Welche Kosten entstehen durch die Umstellung an sich?
Kunden ohne Internetanschluss müssen keine Extra-Ausgaben fürchten. Anders sieht es bei jenen mit Internet aus. Brauchen sie einen neuen Router, zahlen sie oft nicht nur das Gerät aus eigener Tasche (siehe oben). Muss ein Telekom-Techniker kommen, um den neuen Router einzurichten, fallen nochmals 99 Euro an.
Wer im Zuge der Technikumstellung auch eine schnellere Internetverbindung kauft, zahlt für den leistungsstarken Tarif auch eine höhere monatliche Grundgebühr. Der schnelle 100-Megabit-Anschluss „MagentaZuhause L“ kostet derzeit rund 40 Euro pro Monat in den ersten beiden Jahren, danach 45 Euro pro Monat. Der Tarif „MagentaZuhause S“ bietet eine maximale Downloadgeschwindigkeit von 16 Megabit pro Sekunde. Dafür fallen im Rahmen eines Zweijahresvertrags im ersten Jahr rund 30, danach 35 Euro pro Monat an.

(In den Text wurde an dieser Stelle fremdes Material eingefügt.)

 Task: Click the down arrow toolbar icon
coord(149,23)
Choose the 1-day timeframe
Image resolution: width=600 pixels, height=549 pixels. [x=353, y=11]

Wer überwiegend Internetseiten abruft und E-Mails verschickt, braucht keinen schnellen 100-Megabit-Anschluss. Kunden, die häufig Serien oder Filme aus dem Internet streamen (Special Streaming: Fernsehen übers Netz, test 9/2015) oder sich die Verbindung mit mehreren Nutzern in einem Haushalt teilen, sollten über den schnelleren Anschluss nachdenken.
Tipp: Den Technikertermin sollten Kunden erst vereinbaren, wenn alle Geräte vorhanden sind, sonst kann der Fachmann nicht viel ausrichten – und weitere Besuche bedeuten meist weitere Kosten. Allgemein gilt: Verhandeln lohnt sich. Manchen Kunden hat die Telekom schon eine Prämie von 120 Euro angeboten, wenn sie dem Wechsel zustimmen.
Kann die Umstellung auf die neue Technik Probleme machen?
Ja. Die Stiftung Warentest erreichten in den vergangenen Monaten vermehrt Leserbriefe zu dem Thema. Kunden beklagen, im Rahmen der Umstellung Tage oder Wochen ohne Anschluss dazustehen oder bei technischen Fragen kaum Hilfe zu bekommen. Die Bundesnetzagentur registriert monatlich zwischen 150 und 300 Beschwerden – und auch die Verbraucherzentralen sind mit dem Thema befasst, Interview.
Warum betreibt die Telekom diesen Aufwand?
Aus Kosten- und Effizienzgründen. Es ist ihr zu teuer, das analoge zusätzlich zum IP-Netz zu pflegen. Durch die Abschaffung der analogen Telefonie werden zudem Kapazitäten frei, die sich für die IP-Technik nutzen lassen. Die Hoffnung ist, dass das gesamte Netz dadurch entlastet wird.